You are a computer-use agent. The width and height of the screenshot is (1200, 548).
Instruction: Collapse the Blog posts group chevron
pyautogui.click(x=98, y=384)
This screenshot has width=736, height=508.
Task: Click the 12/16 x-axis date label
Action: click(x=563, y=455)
...
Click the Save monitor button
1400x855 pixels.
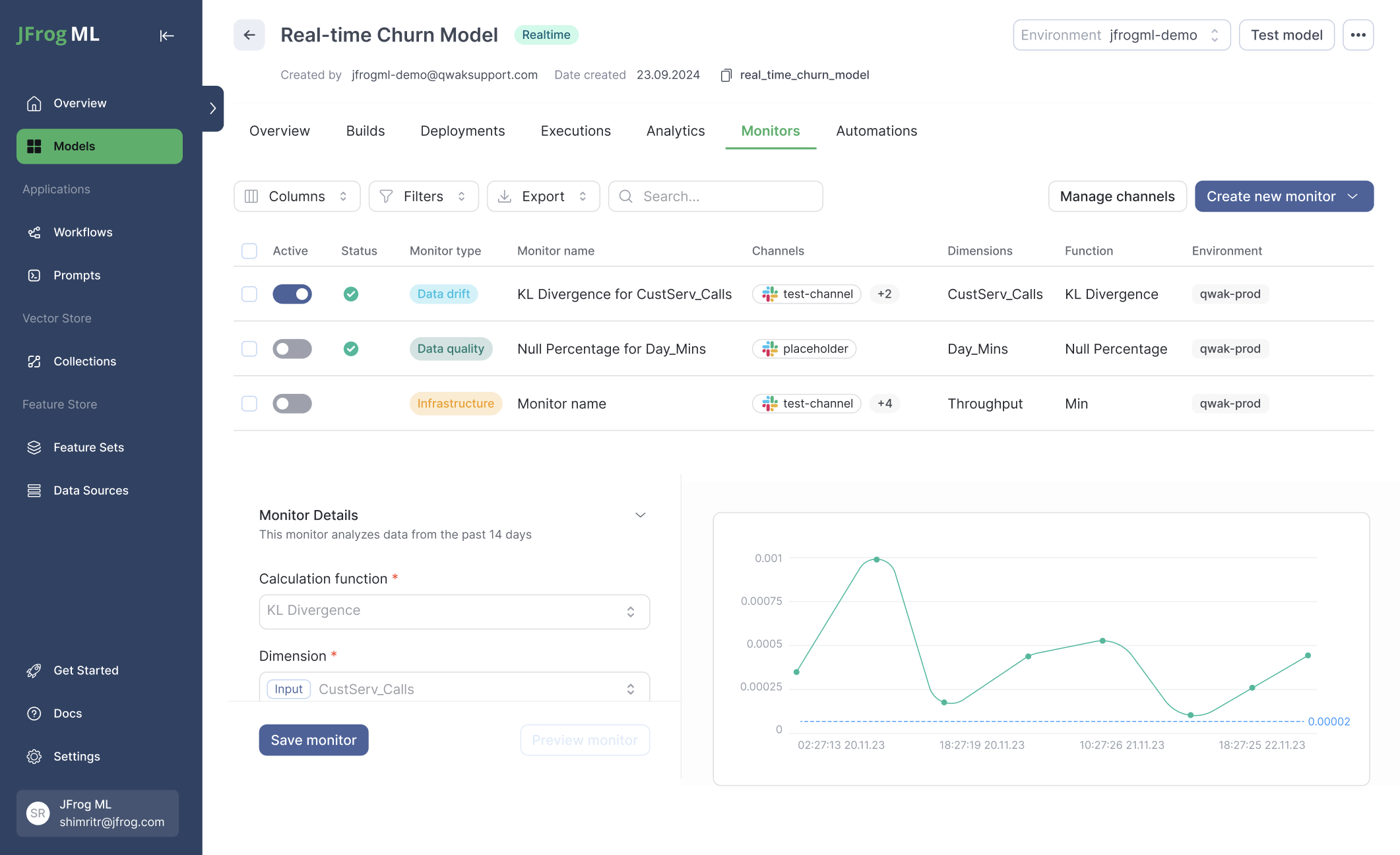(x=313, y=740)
---
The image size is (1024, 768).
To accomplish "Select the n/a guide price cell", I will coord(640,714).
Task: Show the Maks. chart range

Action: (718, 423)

* **EXERCISE GOAL**: Rewrite the lines that begin at the one containing "The image size is (1024, 768)." and stop after the one containing "Action: (718, 423)", swapping "chart range" for "price range" and leaving everything else unchanged.

* **WRITTEN RESPONSE**:
The image size is (1024, 768).
To accomplish "Select the n/a guide price cell", I will coord(640,714).
Task: Show the Maks. price range

Action: (718, 423)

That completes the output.